(EXERCISE PROMPT)
Please answer these from the A/B testing piece, one line each:
(a) Which game does the opening compare A/B testing to?
(b) At what level is statistical power commonly set when conducting a study?
(c) What is named as the main way to improve statistical power?

A/B testing is like Jenga, a delicate balance of interconnected pieces that form the foundation of a successful experiment. Just like in the game of Jenga, where removing the wrong block can cause the entire tower to crumble, A/B testing relies on multiple components working together. Each piece represents a crucial element of the test, and if any of them fail, the integrity of the experiment can be compromised, leading to inaccurate results or missed opportunities.
And in my experiences, I’ve seen such great experiment ideas crumble because of very common mistakes that many Data scientists commit, myself included! And so, I want to cover with you four of the most common mistakes when A/B testing (and how to solve them!).
If you’re not familiar with A/B testing and you’re interested in pursuing a career in data science, I strongly recommend you at least familiarize yourself with the concept.
You can check out my below if you’d like a primer on A/B testing:
With that said, let’s dive into it!
Problem #1: Setting the statistical power too low.
To recap, statistical power represents the probability of correctly detecting a true effect, or more accurately speaking, it is the conditional probability of rejecting the null hypothesis given that it is false. Statistical power is inversely related to the probability of committing a Type 2 error (false negative).
Generally, it’s common practice to set the power at 80% when conducting a study. Given its definition, this means that if you set the power at 80%, you would fail to reject the null hypothesis given that it is false 20% of the time. In simpler terms, if there were true effects in 100 conducted experiments, you would only detect 80 out of the 100.
Why is this a problem?
In a business, especially a tech company, one of the main goals is to learn, build, and iterate as quickly as possible. One of the reasons that large tech companies, like Airbnb and Uber, are able to grow so fast and maintain their market share is because of their ability to constantly evolve.
When you set the statistical power to 80%, that equates to 20% of true effects that were not captured, which means 20% fewer iterations. Now compound that over, say 10 years, and you can understand the impact that this may have.
What’s the solution?
The obvious answer to this is to increase the statistical power. How you go about doing so is not so obvious – statistical power is directly related to several other experimental parameters, meaning there are several ways to increase it:
- Increase the sample size. The main way to improve statistical power is to increase the sample size. By increasing the sample size, the variability in the data decreases which results in narrower confidence intervals and more accurate estimation. This is why if you use a power analysis tool like Evan Miller’s A/B test calculator, setting a higher power results in a bigger recommended sample size.
- Adjust the alpha. Power and alpha are inversely related, and this makes clear sense if you think about it. If you lowered the alpha from 0.05 to 0.01, the threshold for rejecting the null hypothesis becomes more stringent, which makes it harder to reject, which results in lower statistical power. The same could be said for the opposite – if your alpha is too low, by increasing the alpha, you’re more likely to reject the null and have higher statistical power.

(GIVEN MATERIAL)
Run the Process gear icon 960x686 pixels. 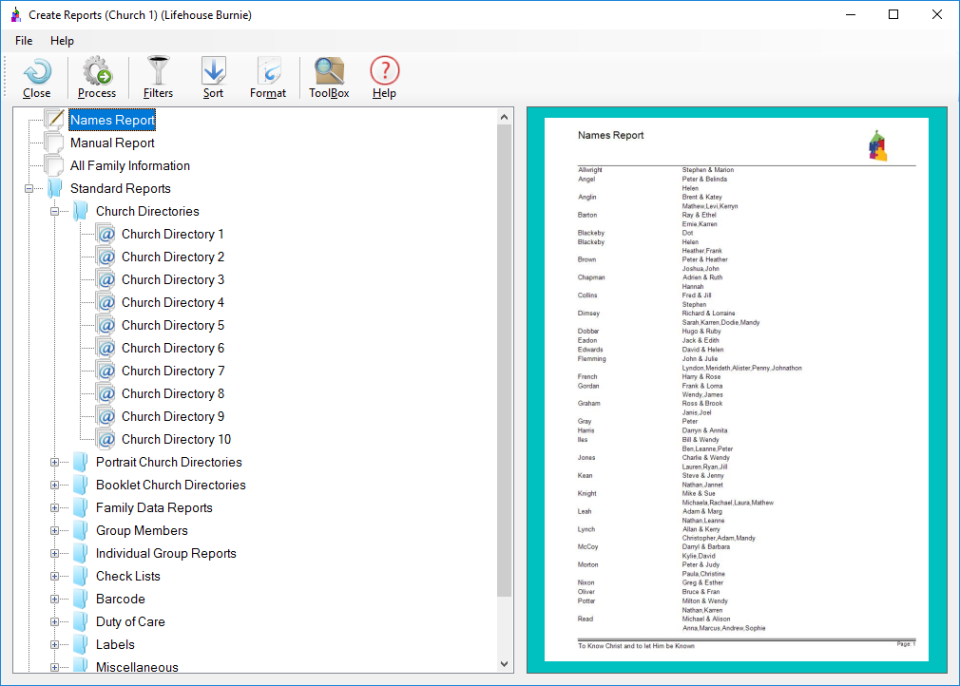(97, 73)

(SOLVED PROBLEM)
(a) Jenga
(b) 80%
(c) Increasing the sample size